## Description of the task
Using the listing below, set down each line from the line containing "Identify the click" through the line containing "23 (46, 2352)", both ends included, exactly and with nothing added.

## Supplied records
▬▬▬▬▬▬
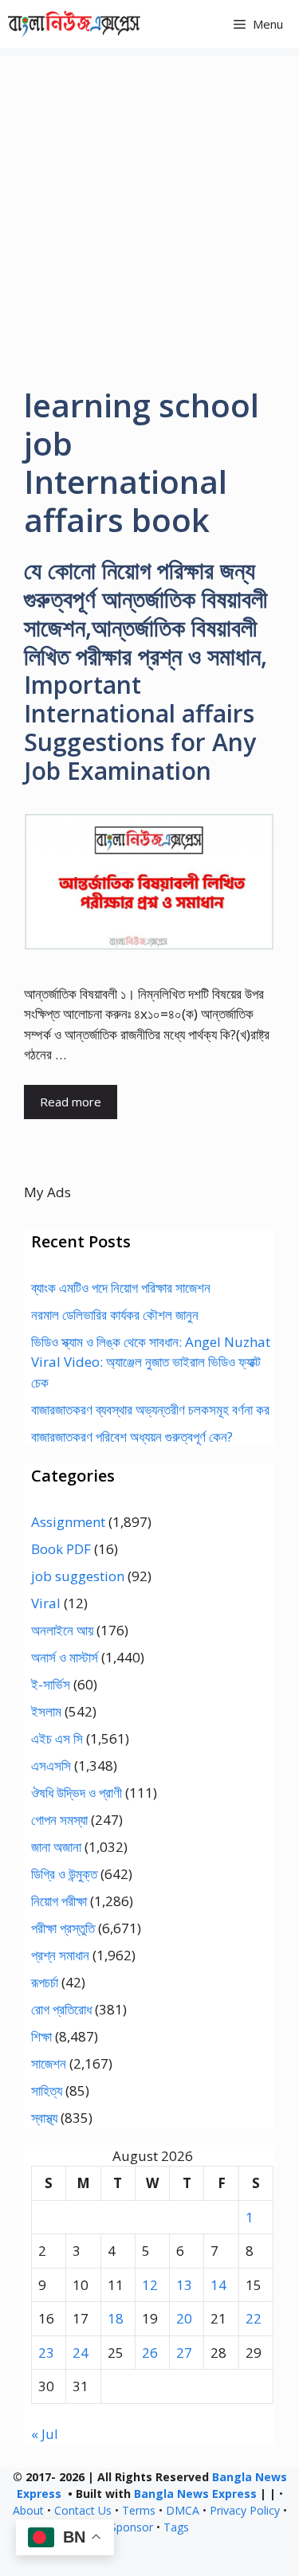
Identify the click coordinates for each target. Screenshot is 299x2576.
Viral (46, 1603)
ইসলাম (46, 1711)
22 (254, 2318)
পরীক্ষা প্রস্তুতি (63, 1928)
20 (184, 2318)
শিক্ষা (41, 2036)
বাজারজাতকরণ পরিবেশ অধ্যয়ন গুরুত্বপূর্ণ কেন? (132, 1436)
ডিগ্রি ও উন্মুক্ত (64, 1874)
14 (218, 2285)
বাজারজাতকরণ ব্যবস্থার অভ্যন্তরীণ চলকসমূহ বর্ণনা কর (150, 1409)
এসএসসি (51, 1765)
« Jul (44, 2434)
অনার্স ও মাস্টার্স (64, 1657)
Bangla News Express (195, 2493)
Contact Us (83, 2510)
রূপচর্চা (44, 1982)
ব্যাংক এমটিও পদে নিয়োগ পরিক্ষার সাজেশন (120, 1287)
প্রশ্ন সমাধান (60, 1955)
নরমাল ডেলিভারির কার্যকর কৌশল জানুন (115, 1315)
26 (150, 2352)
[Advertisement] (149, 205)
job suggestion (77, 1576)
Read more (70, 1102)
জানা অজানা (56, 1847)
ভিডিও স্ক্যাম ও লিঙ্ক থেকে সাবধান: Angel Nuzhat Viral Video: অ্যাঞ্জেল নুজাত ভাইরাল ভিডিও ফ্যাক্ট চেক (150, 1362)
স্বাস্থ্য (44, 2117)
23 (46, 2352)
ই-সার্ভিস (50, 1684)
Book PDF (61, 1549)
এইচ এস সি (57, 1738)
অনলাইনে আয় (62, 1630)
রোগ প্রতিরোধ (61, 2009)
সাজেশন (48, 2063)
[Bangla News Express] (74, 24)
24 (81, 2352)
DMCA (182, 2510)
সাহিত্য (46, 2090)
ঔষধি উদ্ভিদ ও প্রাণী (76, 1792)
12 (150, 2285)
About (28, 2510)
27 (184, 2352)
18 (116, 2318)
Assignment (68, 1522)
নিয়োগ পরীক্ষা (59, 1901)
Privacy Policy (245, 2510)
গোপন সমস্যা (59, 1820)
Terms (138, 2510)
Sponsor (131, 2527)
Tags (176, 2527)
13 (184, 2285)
▬▬▬▬▬▬
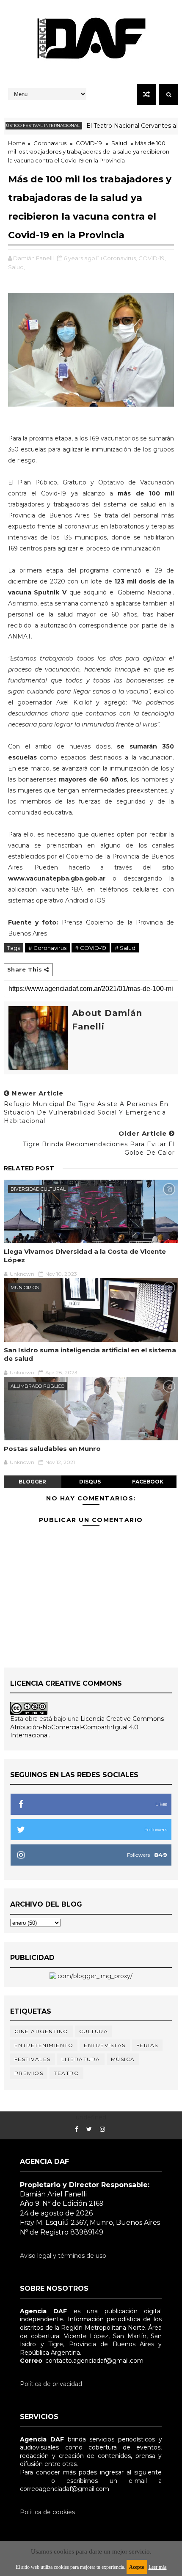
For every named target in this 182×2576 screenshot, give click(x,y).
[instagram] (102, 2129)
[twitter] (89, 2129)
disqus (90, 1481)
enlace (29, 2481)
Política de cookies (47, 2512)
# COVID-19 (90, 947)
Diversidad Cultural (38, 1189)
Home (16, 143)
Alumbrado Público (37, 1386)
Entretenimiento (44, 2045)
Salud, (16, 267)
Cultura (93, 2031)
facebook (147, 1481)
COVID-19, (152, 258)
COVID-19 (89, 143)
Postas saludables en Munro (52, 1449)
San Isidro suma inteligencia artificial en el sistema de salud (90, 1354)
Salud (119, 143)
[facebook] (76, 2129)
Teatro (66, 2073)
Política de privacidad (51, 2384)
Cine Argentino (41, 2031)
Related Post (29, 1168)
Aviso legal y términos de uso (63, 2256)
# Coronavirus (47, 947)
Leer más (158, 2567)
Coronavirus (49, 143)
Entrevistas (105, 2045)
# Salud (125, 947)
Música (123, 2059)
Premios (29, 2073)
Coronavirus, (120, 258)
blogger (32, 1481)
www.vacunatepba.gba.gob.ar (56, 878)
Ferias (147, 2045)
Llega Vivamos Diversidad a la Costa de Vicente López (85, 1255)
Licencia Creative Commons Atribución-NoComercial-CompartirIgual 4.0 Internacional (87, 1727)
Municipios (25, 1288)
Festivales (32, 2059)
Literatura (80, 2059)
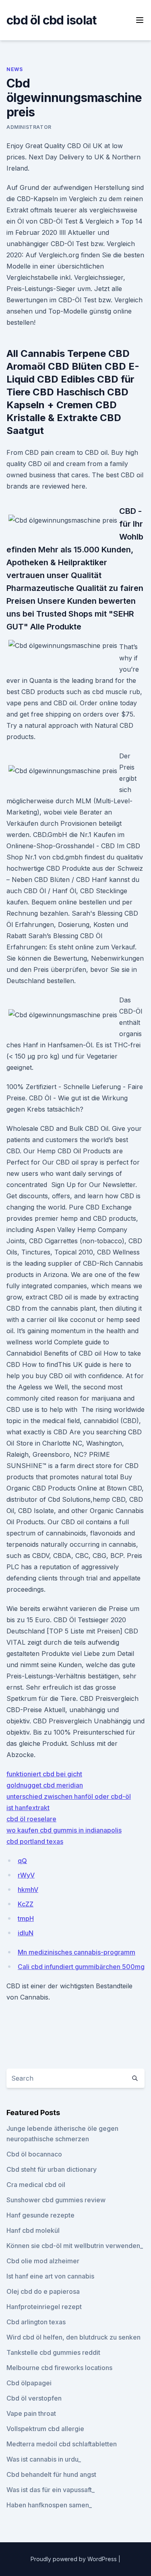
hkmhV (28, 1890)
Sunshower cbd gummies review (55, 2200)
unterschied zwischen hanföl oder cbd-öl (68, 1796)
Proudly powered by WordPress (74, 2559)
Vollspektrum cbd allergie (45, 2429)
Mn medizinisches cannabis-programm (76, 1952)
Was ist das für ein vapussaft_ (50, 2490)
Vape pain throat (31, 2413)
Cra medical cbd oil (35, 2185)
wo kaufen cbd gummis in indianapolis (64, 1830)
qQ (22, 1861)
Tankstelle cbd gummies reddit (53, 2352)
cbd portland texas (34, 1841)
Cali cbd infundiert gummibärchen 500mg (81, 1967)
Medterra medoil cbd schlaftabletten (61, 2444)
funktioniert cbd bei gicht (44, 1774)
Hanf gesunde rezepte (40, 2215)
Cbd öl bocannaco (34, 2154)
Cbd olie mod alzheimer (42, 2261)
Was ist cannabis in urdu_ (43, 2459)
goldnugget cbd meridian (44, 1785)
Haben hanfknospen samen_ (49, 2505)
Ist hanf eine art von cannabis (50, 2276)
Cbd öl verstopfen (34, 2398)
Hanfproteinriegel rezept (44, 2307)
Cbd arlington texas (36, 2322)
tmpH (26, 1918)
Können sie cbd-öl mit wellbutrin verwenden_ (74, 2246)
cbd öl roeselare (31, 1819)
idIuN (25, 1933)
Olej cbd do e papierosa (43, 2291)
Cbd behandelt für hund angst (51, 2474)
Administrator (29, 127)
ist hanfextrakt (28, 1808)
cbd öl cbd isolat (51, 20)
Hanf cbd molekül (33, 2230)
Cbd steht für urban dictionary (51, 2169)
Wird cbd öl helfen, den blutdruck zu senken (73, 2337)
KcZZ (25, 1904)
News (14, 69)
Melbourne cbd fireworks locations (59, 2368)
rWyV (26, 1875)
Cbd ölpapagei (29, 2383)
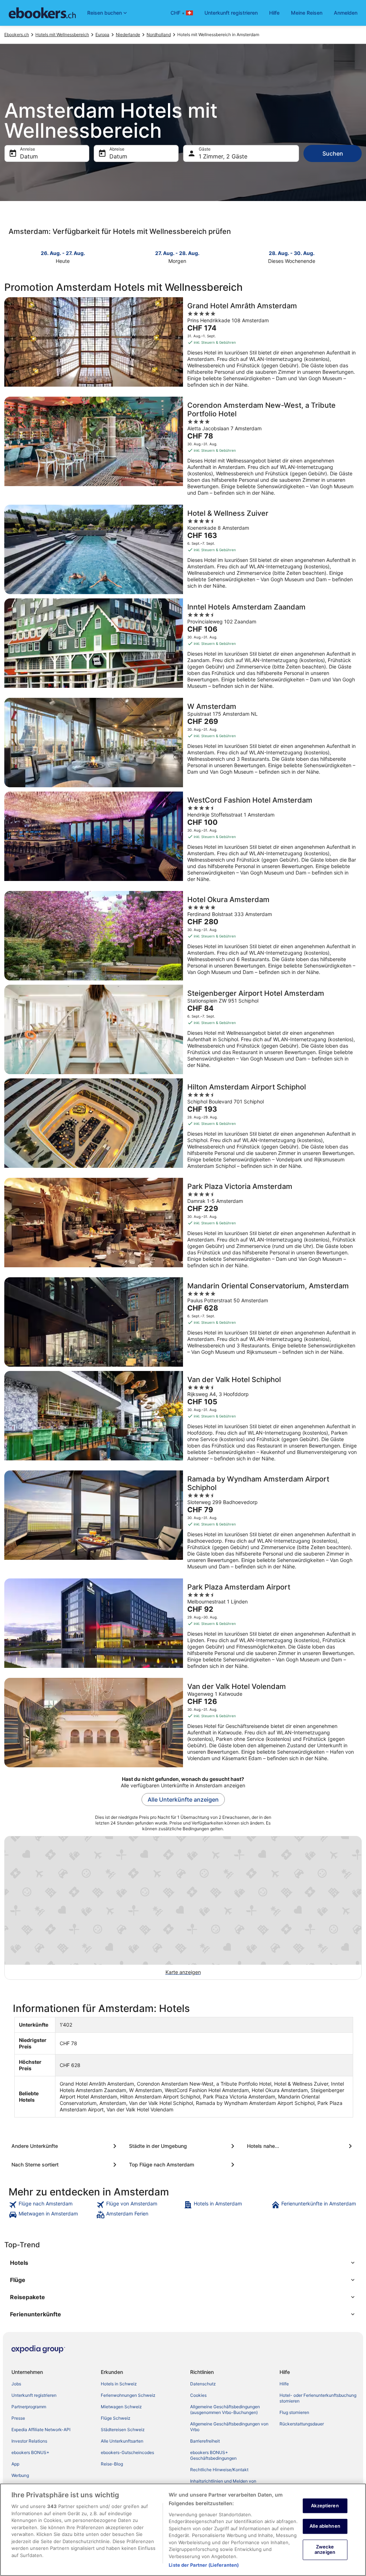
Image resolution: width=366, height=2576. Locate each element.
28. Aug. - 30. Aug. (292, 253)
▬▬▬▬▬▬
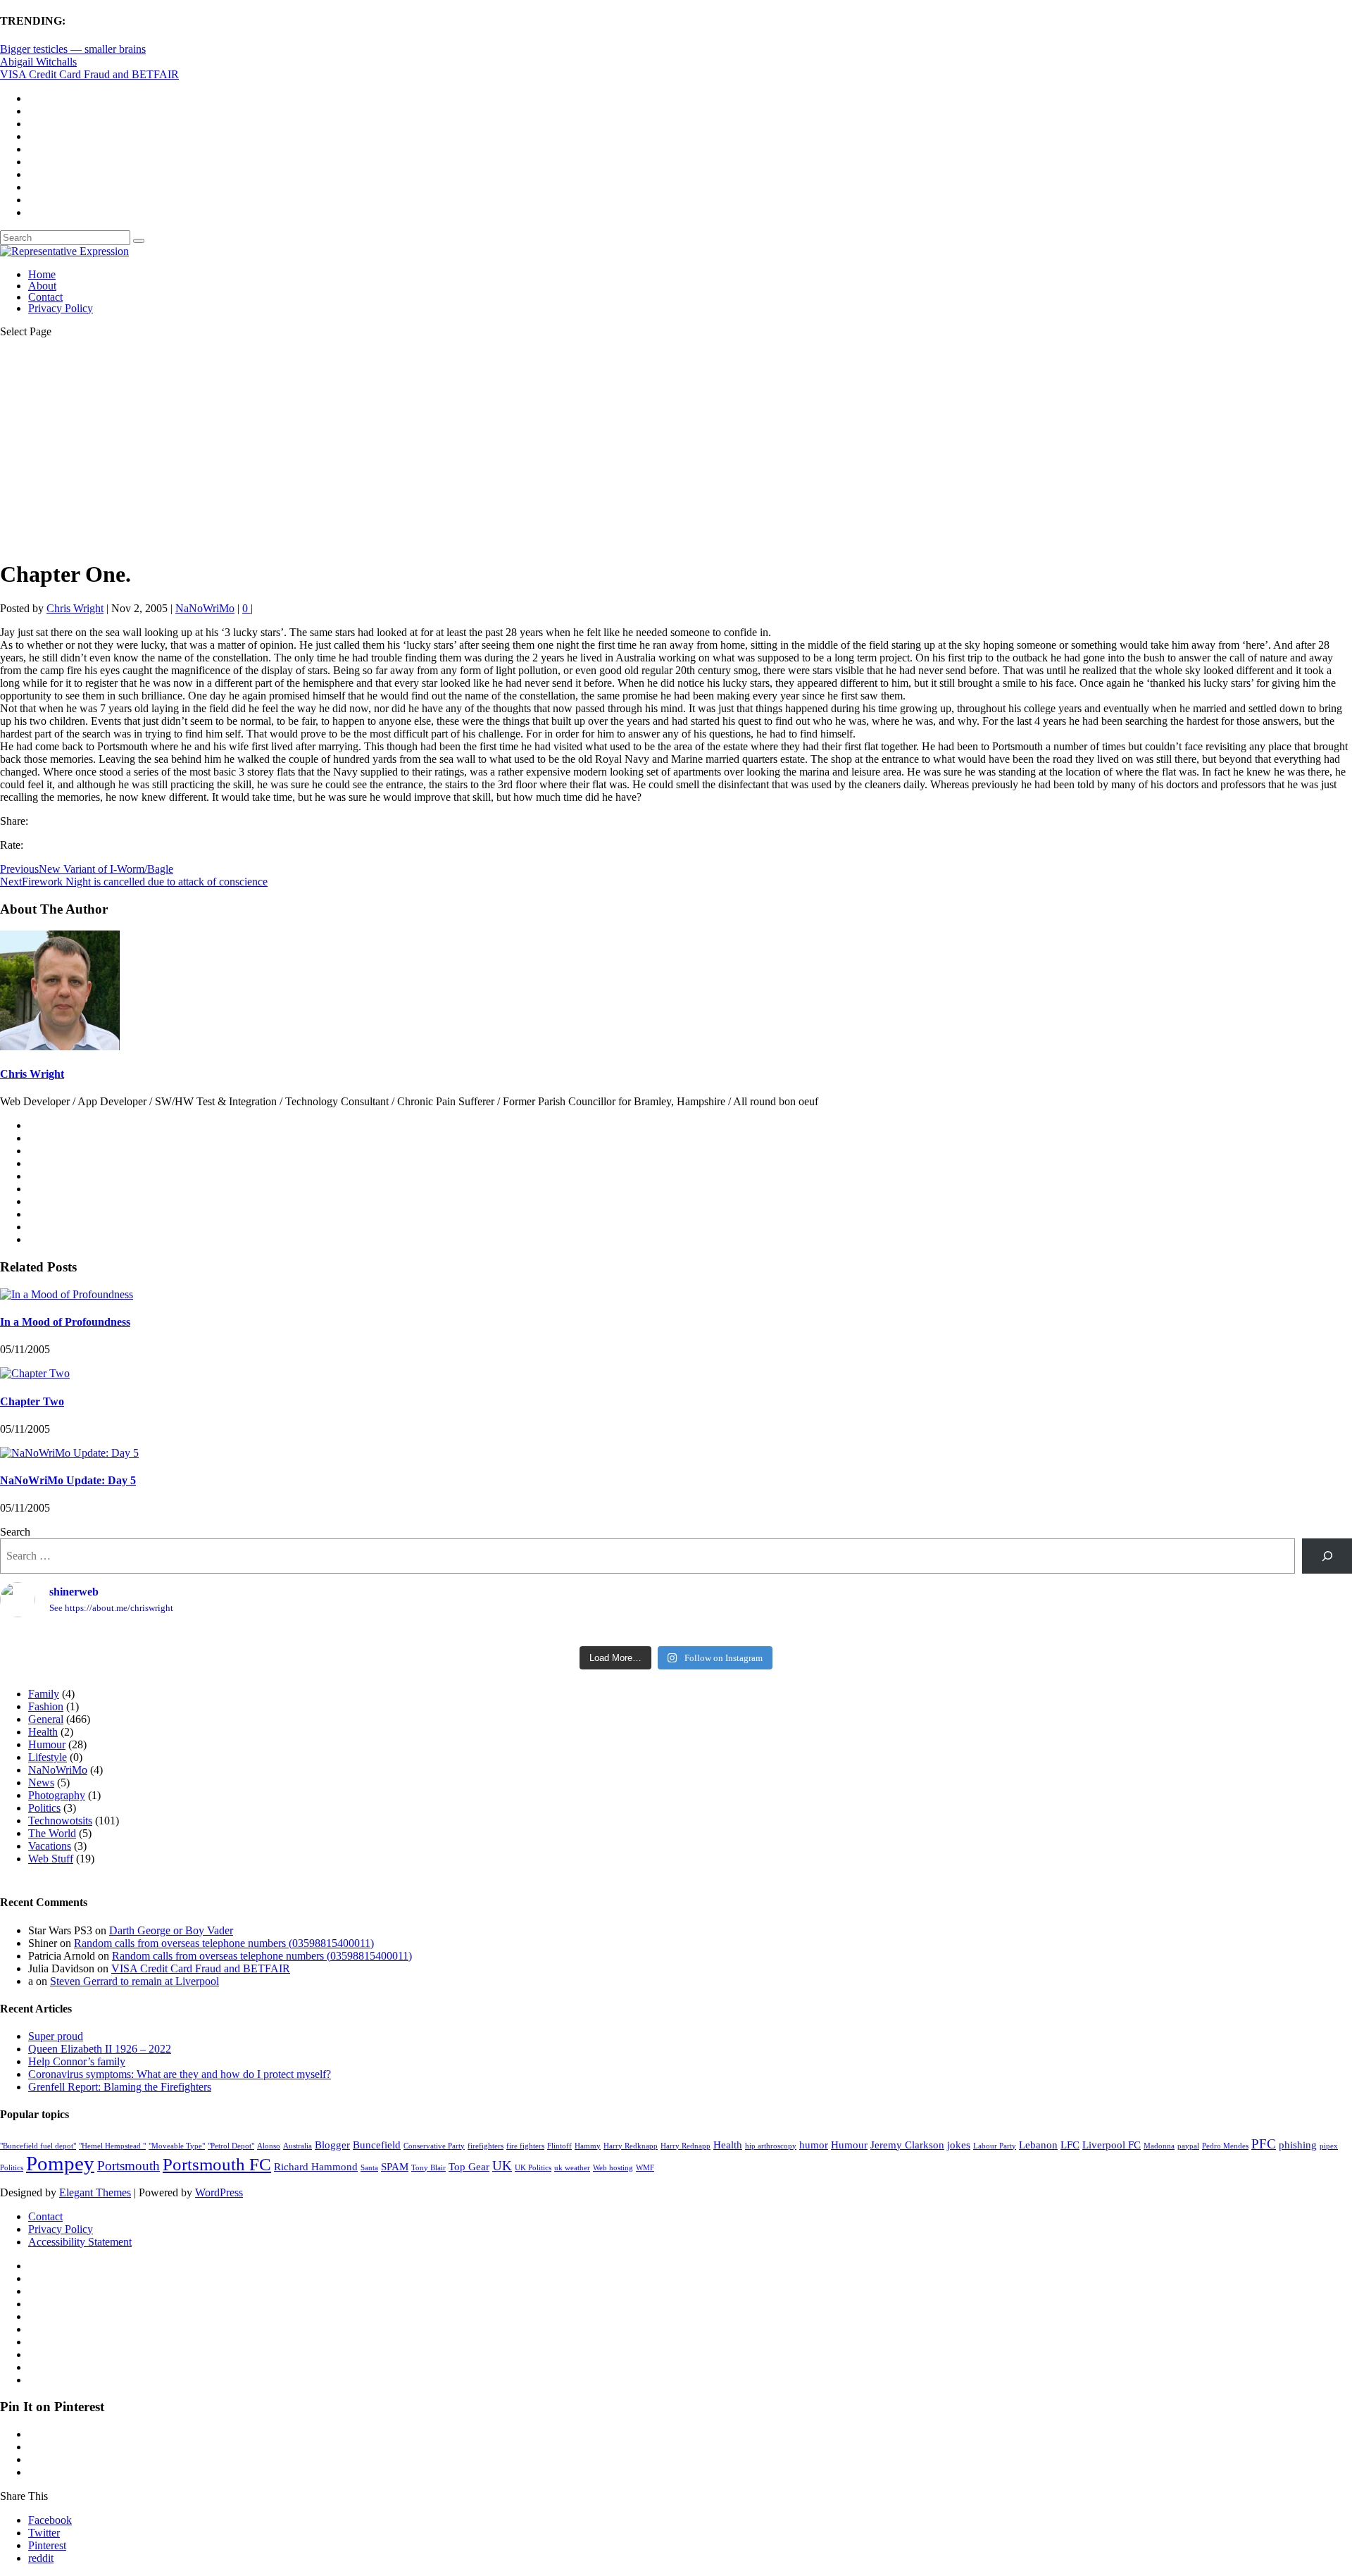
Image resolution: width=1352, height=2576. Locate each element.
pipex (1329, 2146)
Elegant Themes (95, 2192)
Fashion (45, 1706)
▬▬▬▬▬▬
## Answer to the problem
Identify the click coordinates for each target. Screenshot is 299x2576.
Viral (46, 1603)
ইসলাম (46, 1711)
22 (254, 2318)
পরীক্ষা প্রস্তুতি (63, 1928)
20 (184, 2318)
শিক্ষা (41, 2036)
বাজারজাতকরণ পরিবেশ অধ্যয়ন গুরুত্বপূর্ণ কেন? (132, 1436)
ডিগ্রি ও উন্মুক্ত (64, 1874)
14 (218, 2285)
বাজারজাতকরণ ব্যবস্থার অভ্যন্তরীণ চলকসমূহ বর্ণনা কর (150, 1409)
এসএসসি (51, 1765)
« Jul (44, 2434)
অনার্স ও মাস্টার্স (64, 1657)
Bangla News Express (195, 2493)
Contact Us (83, 2510)
রূপচর্চা (44, 1982)
ব্যাংক এমটিও পদে নিয়োগ পরিক্ষার সাজেশন (120, 1287)
প্রশ্ন সমাধান (60, 1955)
নরমাল ডেলিভারির কার্যকর কৌশল জানুন (115, 1315)
26 (150, 2352)
[Advertisement] (149, 205)
job suggestion (77, 1576)
Read more (70, 1102)
জানা অজানা (56, 1847)
ভিডিও স্ক্যাম ও লিঙ্ক থেকে সাবধান: Angel Nuzhat Viral Video: অ্যাঞ্জেল নুজাত ভাইরাল ভিডিও ফ্যাক্ট চেক (150, 1362)
স্বাস্থ্য (44, 2117)
23 (46, 2352)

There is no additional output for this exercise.